Menurut catatan, harga saham KRAS pada listing perdagangan Rabu (10/11) ditutup pada level Rp1.270 per saham, naik 49,41 persen dari saat perdana Rp850 per saham.

Lonjakan saham perusahaan baja platmerah itu menyentuh batas atas auto rejection. Total nilai transaksi mencapai Rp1.994 triliun dengan volume perdagangan sebanyak 1.659.950.500 saham.

Transaksi beli asing tercatat sebesar Rp 33,326 miliar dengan volume 27.819.500 saham.

"Diharapkan pada "secondary market" akan lebih aktraktif lagi. Saya harap sinyalemen positif ini bisa terus dimanfaatkan," katanya.

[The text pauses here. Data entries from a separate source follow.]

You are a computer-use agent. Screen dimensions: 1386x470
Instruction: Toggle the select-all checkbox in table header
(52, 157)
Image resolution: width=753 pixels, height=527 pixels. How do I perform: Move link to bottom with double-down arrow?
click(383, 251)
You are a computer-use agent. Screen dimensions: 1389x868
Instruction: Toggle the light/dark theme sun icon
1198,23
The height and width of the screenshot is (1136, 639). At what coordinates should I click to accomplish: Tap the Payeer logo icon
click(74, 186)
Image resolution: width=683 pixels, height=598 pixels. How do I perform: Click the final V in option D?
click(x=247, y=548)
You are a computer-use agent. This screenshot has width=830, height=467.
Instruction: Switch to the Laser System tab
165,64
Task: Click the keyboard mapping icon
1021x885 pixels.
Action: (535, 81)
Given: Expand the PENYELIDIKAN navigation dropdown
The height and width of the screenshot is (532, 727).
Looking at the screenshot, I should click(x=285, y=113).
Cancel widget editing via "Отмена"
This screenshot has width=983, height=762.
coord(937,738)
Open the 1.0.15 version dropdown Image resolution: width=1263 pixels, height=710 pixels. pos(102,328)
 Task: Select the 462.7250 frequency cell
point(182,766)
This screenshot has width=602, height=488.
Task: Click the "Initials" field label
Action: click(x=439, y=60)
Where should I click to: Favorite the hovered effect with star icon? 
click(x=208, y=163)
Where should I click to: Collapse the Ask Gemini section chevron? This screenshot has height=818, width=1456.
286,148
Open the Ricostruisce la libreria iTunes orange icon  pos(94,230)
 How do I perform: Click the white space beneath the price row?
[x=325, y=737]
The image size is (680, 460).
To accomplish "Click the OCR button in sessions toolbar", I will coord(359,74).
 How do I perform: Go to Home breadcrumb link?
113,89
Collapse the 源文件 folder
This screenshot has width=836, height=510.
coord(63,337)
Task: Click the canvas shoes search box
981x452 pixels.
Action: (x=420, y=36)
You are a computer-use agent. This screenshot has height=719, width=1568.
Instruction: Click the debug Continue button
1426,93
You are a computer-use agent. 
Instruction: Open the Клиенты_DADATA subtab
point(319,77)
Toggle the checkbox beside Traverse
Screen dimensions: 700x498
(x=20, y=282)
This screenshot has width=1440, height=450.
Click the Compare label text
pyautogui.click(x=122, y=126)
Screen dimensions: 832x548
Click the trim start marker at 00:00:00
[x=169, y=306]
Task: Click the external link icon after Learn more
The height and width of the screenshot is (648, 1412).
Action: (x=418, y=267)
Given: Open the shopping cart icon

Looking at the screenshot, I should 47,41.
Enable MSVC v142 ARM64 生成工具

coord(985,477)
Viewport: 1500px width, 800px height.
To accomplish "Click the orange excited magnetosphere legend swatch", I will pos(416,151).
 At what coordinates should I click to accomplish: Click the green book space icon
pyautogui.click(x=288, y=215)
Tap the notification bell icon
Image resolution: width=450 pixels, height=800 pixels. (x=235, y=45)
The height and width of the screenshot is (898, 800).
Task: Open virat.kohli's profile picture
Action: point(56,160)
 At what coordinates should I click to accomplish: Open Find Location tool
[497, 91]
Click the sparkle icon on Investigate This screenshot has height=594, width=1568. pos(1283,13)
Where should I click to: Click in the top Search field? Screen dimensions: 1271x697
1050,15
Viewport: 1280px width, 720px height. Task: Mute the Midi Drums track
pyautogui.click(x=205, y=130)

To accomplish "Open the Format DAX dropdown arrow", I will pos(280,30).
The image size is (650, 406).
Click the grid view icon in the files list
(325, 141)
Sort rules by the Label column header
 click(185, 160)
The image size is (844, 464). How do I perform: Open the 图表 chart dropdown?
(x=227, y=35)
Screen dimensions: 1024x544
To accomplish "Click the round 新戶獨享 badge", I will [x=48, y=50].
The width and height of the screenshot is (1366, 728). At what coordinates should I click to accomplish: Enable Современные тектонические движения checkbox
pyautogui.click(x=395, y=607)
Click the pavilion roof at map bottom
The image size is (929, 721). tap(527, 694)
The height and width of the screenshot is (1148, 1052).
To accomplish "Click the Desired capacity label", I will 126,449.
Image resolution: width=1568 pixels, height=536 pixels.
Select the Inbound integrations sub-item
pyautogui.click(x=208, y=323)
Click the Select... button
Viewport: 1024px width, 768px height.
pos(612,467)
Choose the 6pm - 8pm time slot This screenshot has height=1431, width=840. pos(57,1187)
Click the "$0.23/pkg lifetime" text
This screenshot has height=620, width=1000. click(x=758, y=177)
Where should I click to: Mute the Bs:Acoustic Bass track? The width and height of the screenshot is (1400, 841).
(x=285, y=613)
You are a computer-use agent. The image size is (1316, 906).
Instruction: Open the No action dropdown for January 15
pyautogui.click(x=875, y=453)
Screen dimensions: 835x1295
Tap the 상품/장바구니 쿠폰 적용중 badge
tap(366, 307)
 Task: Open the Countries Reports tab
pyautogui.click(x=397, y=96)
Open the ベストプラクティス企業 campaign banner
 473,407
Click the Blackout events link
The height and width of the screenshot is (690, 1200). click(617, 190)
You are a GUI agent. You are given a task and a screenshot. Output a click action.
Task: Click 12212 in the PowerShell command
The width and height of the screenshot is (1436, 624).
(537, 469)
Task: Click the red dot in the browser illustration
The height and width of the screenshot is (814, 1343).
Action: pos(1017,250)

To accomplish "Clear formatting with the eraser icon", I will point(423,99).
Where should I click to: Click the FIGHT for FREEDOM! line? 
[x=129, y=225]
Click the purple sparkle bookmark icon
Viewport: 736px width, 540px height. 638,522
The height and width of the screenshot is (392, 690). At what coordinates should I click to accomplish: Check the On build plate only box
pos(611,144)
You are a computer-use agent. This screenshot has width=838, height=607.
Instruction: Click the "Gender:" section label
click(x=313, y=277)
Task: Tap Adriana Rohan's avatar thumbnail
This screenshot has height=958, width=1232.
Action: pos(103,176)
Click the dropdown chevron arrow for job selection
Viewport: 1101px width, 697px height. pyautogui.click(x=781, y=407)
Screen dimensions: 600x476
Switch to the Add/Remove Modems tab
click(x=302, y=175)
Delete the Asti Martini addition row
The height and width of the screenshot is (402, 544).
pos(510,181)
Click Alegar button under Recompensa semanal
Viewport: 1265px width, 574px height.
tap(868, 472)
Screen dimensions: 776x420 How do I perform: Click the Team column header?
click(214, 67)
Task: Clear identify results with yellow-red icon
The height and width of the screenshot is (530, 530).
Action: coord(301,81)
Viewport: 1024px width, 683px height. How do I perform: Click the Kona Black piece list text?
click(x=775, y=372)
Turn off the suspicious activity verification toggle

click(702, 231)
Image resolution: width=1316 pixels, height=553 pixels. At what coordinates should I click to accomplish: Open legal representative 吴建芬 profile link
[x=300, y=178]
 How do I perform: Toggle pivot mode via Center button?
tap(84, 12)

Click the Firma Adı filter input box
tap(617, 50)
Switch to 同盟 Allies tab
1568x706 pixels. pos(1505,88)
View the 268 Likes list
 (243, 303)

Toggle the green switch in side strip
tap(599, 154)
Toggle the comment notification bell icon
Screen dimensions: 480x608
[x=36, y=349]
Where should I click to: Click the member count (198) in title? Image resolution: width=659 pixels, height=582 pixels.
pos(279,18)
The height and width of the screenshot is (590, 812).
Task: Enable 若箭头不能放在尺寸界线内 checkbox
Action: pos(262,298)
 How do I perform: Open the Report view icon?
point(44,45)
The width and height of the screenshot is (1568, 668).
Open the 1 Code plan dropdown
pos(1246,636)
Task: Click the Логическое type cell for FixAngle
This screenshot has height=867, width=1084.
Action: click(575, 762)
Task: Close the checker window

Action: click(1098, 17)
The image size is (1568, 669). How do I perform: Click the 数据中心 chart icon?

Saat ini diutarakan Mustafa, Bank BNI sedang melakukan roadshow right issue baik ke Eropa dan Asia termasuk Hongkong.

"Kami harap situasi pasar modal dalam negeri yang bergairah saat ini, dapat menambah minat investor asing terhadap saham yang akan masuk bursa," katanya.

Terkait dengan pro kontra harga saham KRAS yang dilepas pada harga Rp850 per lembar, Mustafa menuturkan, harga tersebut sudah optimal.

"Semua itu harganya sudah ditentukan "underwriter" (penjamin emisi) beserta emiten dan yang ditetapkan Menteri," ujarnya.

Ia berpendapat, tidak bisa menyatakan IPO KRAS tersebut rendah ataupun tinggi karena itu sudah melalui hasil dari penelitian.

"Sesudah go public seperti ini, kita baru tahu gairah pasar sangat positif. Menurut hemat saya tidak bisa menyebut bahwa ini harga kerendahan atau ketinggian itu tidak bisa diputuskan," katanya.

Pada waktu memutuskan, tidak melihat apakah harga itu murah atau tidak karena harga itu tepat dan sesuai dengan hasil penelitian underwriter.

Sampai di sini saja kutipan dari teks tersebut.